The title of this disc, translated "Models and developments", gives a survey of the history of organ music from Sweelinck, through his German pupils, to Johann Sebastian Bach. The thread is the chorale 'Vater unser im Himmelreich', whose text was written by Martin Luther, and whose melody is anonymous, probably dating from the Middle Ages. Many composers have written compositions on this melody, so there is a large repertoire to choose from. It is disappointing that Ingo Bredenbach has chosen mostly well-known, and therefore frequently recorded pieces. The only exception is probably the three versets written by Jacob Praetorius. The other works on the programme are equally well-known.

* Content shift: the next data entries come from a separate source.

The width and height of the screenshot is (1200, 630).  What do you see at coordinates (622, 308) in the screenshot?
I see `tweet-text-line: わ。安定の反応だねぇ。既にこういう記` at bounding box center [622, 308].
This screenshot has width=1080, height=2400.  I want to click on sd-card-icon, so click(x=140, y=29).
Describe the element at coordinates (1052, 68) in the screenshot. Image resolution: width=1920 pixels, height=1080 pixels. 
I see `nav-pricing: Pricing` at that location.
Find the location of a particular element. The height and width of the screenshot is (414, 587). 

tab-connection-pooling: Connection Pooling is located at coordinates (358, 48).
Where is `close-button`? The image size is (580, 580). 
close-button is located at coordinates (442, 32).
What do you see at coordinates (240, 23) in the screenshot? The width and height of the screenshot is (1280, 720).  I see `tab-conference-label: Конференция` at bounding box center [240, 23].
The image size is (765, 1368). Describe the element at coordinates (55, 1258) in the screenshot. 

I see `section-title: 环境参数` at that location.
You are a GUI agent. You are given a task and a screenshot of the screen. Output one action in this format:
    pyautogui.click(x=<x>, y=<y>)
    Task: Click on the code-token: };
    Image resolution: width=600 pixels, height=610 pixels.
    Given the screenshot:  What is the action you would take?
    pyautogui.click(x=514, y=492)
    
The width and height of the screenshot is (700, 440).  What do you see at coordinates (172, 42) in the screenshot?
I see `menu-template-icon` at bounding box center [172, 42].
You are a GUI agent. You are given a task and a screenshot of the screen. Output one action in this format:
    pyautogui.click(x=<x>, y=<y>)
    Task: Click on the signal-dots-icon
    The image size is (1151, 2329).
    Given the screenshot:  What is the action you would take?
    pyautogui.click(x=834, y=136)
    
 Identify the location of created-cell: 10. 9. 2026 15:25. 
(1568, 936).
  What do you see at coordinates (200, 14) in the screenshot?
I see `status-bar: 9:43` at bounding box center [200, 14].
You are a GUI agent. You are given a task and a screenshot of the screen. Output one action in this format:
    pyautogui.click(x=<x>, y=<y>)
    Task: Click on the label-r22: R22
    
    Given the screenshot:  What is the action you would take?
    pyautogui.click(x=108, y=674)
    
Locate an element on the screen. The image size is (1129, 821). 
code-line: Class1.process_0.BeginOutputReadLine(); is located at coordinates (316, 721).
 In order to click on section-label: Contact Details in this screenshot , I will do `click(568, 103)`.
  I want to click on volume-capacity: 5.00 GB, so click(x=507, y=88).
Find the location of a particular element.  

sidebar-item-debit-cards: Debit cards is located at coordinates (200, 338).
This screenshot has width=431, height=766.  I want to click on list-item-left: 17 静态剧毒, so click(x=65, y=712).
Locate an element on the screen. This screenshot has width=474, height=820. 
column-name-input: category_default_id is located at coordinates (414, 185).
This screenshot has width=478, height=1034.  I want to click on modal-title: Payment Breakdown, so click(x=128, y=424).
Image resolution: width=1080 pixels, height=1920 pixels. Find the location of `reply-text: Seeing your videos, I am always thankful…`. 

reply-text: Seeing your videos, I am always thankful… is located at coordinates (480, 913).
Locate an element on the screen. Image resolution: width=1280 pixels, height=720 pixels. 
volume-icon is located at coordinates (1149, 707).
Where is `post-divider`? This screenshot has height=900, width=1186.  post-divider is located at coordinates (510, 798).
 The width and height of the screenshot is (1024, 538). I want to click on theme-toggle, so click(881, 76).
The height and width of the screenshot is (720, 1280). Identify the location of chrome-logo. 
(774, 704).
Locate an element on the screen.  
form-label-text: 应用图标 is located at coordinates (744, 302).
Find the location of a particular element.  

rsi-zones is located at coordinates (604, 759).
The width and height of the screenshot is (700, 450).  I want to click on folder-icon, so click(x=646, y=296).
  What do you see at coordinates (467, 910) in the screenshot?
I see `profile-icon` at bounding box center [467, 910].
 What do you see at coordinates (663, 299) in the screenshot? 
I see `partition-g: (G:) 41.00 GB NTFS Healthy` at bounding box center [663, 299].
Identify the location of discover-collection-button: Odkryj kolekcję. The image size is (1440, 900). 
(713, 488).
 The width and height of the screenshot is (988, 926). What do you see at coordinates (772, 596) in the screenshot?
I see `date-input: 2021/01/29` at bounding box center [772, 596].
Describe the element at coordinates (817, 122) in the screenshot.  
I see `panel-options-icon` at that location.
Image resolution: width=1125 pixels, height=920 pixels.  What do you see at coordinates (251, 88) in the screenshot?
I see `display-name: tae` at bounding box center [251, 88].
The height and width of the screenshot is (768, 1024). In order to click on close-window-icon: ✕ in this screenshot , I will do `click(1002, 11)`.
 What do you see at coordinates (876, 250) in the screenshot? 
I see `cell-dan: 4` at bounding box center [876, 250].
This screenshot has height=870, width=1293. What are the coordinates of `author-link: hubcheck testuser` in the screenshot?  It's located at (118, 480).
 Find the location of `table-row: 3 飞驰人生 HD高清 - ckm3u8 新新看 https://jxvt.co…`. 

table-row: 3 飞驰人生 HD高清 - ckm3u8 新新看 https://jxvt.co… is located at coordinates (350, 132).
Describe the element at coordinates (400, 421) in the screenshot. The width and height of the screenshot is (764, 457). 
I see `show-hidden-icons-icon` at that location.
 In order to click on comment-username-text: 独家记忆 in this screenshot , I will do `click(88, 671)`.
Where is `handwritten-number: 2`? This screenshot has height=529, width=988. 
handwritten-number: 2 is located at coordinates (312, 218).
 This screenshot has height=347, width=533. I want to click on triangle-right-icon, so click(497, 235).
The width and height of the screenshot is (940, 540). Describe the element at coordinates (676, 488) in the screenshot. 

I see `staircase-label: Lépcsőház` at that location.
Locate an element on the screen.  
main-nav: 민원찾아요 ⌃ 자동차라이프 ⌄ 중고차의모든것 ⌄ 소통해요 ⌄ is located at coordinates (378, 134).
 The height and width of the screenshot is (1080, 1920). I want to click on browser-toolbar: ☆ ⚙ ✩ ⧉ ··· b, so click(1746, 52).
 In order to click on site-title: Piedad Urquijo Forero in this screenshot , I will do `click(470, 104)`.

The main interest of this disc is the organ which is historically important as it points into the direction of what was going to be common practice in the decades to come: to restore organs to their original state or to reconstruct organs on the basis of historical data. It is one of many interesting instruments which have been built since. A recording of this instrument is therefore appropriate, and fortunately the acoustics of this church allow the organ to show its full potential.

Ingo Bredenbach's performances are stylish but not very imaginative. As almost all pieces on this disc are available in more than one other recording it is not his interpretations which are the main significance of this disc. I also think some of the tempi are too slow, for instance the fugal sections of Buxtehude's Praeludium in a minor (BuxWV 153.

In general I think this disc is only recommendable to those who have a more than average interest in historical organs and organ building. The booklet contains information about the organ, the programme and about the chorale 'Vater unser im Himmelreich', but only in German. But at least the disposition and the registrations of every single piece is given.